Pedro Estevão*
Uma das imagens que ficará para a memória da Greve Geral de 11 de dezembro de 2025 é a do ministro da Presidência a desdenhar a greve como “inexpressiva”, lado a lado com imagens de ruas desertas em dia de semana e de dezenas de milhares de pessoas a desfilar entre o Rossio e São Bento. Foi uma figura triste de Leitão Amaro, mas é uma metáfora adequada da incompreensão que o Governo de Luís Montenegro demonstra quanto ao significado desta Greve Geral.
O Governo não compreendeu, em primeiro lugar, em que consistiu a adesão a esta greve. Apesar das garantias legais, sabe-se que, em muitos setores de atividade, aderir a uma greve é um ato de coragem. Quem o toma enfrenta muitas vezes a intimidação de patrões e chefias, com ameaças que vão desde a atribuição de turnos e horários indesejáveis até à não renovação de contrato, passando por prejuízos em avaliações de desempenho.
Maioria dos portugueses apoiou greve geral!
Dizer que uma Greve Geral é “inexpressiva” porque não conseguiu fechar todos os serviços, fábricas e lojas do país é, pois, desonesto.
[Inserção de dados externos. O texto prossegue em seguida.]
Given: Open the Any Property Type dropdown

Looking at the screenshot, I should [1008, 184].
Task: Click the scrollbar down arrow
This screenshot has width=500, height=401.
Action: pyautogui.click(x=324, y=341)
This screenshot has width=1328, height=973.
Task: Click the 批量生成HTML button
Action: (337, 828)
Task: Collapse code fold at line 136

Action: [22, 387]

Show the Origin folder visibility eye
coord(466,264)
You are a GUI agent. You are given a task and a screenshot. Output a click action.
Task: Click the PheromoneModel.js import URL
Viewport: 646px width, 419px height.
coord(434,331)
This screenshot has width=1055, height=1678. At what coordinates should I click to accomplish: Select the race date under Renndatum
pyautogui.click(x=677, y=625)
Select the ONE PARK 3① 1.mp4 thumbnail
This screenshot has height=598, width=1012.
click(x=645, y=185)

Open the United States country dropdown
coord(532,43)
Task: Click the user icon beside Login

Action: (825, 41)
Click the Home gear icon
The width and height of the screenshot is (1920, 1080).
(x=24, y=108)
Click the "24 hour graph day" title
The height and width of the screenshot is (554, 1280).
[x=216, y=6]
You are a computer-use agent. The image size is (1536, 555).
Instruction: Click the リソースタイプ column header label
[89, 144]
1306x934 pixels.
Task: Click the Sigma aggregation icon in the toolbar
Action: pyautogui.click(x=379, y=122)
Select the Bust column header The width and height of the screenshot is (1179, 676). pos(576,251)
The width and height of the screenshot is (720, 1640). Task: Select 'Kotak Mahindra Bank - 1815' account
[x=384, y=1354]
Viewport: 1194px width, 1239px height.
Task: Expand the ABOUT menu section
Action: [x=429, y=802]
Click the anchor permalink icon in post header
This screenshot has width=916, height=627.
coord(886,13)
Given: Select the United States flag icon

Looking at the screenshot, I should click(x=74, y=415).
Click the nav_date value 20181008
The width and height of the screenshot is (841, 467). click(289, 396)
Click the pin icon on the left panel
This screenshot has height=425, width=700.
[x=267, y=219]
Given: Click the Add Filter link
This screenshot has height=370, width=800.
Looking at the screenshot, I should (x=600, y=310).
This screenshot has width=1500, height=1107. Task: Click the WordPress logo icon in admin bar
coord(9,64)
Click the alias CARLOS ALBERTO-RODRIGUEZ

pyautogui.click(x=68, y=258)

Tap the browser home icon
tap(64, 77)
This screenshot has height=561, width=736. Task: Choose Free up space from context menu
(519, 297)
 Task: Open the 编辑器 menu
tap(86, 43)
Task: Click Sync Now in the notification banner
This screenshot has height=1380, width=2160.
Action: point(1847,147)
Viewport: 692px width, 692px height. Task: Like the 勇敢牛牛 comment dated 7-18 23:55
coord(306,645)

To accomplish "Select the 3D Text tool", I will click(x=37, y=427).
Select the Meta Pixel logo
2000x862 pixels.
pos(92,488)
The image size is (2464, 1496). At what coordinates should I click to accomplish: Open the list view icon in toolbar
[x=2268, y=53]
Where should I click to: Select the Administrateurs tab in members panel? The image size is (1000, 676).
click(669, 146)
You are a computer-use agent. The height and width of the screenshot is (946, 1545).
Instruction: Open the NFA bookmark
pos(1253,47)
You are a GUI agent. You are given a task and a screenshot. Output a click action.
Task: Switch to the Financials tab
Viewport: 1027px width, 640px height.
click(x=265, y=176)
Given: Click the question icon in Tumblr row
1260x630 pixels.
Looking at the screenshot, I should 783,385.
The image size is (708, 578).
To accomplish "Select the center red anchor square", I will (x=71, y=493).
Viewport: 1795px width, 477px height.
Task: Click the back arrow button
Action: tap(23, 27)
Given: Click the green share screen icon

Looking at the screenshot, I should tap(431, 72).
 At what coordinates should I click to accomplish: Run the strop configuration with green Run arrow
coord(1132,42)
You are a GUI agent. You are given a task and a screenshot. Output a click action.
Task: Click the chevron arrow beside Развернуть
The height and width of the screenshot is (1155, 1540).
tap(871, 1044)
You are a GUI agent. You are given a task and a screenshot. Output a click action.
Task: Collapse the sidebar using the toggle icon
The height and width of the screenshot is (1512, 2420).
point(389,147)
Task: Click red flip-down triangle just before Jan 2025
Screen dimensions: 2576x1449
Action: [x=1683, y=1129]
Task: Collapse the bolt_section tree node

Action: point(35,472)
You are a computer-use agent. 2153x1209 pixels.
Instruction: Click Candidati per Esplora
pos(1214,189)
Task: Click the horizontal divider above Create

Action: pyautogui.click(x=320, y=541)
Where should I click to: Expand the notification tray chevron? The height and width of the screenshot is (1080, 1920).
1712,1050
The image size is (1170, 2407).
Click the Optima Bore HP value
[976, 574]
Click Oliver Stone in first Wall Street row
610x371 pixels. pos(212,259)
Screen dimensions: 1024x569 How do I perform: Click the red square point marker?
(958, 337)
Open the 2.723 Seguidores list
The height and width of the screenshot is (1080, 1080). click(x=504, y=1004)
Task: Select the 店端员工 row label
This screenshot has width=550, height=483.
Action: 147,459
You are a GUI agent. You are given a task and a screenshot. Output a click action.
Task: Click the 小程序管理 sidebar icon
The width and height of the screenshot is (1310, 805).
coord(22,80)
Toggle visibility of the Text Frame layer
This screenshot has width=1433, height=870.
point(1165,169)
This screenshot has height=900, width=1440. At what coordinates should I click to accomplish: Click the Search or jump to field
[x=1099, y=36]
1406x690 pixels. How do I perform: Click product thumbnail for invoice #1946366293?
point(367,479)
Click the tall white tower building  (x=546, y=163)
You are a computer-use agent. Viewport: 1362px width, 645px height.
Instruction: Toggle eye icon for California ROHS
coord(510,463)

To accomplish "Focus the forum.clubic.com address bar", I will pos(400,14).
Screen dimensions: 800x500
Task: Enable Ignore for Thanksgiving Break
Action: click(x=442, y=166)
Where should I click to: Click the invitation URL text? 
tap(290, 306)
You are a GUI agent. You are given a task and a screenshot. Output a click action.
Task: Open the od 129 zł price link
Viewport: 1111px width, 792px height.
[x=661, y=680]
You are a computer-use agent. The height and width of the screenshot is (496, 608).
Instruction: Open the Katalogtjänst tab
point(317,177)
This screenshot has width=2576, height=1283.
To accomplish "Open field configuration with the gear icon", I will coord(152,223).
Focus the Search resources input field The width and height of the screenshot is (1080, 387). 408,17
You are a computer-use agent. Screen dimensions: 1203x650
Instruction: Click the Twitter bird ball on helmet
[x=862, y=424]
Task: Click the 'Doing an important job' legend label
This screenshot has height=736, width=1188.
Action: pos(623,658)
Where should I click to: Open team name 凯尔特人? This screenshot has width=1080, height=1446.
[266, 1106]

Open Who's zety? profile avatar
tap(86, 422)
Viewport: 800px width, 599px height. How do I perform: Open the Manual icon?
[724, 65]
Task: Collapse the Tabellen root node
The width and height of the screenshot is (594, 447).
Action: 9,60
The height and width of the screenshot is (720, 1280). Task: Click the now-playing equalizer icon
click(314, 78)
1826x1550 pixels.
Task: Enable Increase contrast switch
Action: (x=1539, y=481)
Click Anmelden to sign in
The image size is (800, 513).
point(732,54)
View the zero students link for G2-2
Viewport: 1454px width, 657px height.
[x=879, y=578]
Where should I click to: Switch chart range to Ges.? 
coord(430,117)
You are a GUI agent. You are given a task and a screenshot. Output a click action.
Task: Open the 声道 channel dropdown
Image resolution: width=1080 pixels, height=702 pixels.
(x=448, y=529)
Mas, neste caso, revela ainda um estado de negação. Porque uma das características mais notáveis desta Greve Geral é a simpatia generalizada que suscitou, mesmo entre quem, por razões várias, optou por não fazer greve. Com efeito, os dados indicam que a larga maioria da população portuguesa apoiou a realização da greve e compreende os seus motivos[1]. Quaisquer que tenham sido os números efetivos da adesão direta – e tudo indica que foram elevados – é inegável que a adesão indireta à Greve Geral foi esmagadora.
O Governo não compreendeu também que a Greve provocou uma inversão dos termos do debate. A Greve Geral conseguiu colocar o trabalho no centro da discussão pública e em termos que são o verdadeiro coração das questões laborais: salários, tempo de trabalho, proteção do vínculo de trabalho, relação entre trabalho e família, negociação coletiva e direitos de reunião e de greve.
Isto não é um feito menor. Uma dos maiores sucessos ideológicos do capitalismo nas últimas quatro décadas foi precisamente impedir a discussão sobre o trabalho nestes termos. Biliões foram gastos para a empurrar para fora da agenda mediática, política e até académica e outros tantos para a ocultar por trás de uma fábula povoada por empreendedores, colaboradores e unicórnios. E agora, de repente, fala-se de trabalhadores, de direitos e de injustiça nas relações de trabalho a toda a hora e em todo lado. Algo que não era certamente o que as frações mais retrógradas do patronato tinham em mente quando desenharam a proposta do Governo. E algo que, suspeita-se, não devem querer que se prolongue por muito tempo.
Governo isolado e fragilizado!
Finalmente, o Governo não compreendeu como a Greve Geral reforçou o isolamento e a fragilização do próprio Governo. Ao mostrar um profundo desrespeito pelos sindicatos e pelos princípios e instituições de diálogo social, o Governo alienou até as correntes sindicais sociais-democratas e democratas-cristãs da UGT, bem como antigos ministros do trabalho do PSD (Silva Peneda) e do CDS (Bagão Félix). E agora, face à enfática rejeição popular a que a Greve deu corpo, mesmo a extrema-direita está hesitante sobre se e como aprovar a proposta do Governo no Parlamento.
O mérito do movimento sindical português no sucesso desta Greve Geral é indiscutível e merecedor de reconhecimento. Os dirigentes da CGTP-IN, da UGT e dos sindicatos independentes mostraram lucidez ao reconhecerem a gravidade do momento. Tiveram a coragem de relegar as divergências que decorrem das conceções diferentes de sindicalismo que preconizam e assim convergir sobre o que era essencial. E o trabalho de milhares de sindicalistas nos locais de trabalho e nos piquetes de greve foi fundamental para a adesão maciça a esta Greve Geral. Mas não se deve ignorar que a arrogância, a leviandade e a incompetência do Governo foram ajudas preciosas neste desenlace.
Resta saber se o Governo consegue perceber que o seu projeto de revisão do Código do Trabalho morreu com esta Greve Geral. Ou se, pelo contrário, se vai enredar numa longa guerra de desgaste por uma revisão sem qualquer pertinência, genuinamente impopular, que não constava do programa eleitoral da AD e face à qual perdeu o controlo dos termos de debate. O bom senso desaconselharia a segunda opção. Mas já se viu que a sensatez é uma qualidade que não abunda neste Governo.
*Coordenador Nacional da BASE-Frente Unitária de Trabalhadores, sociólogo.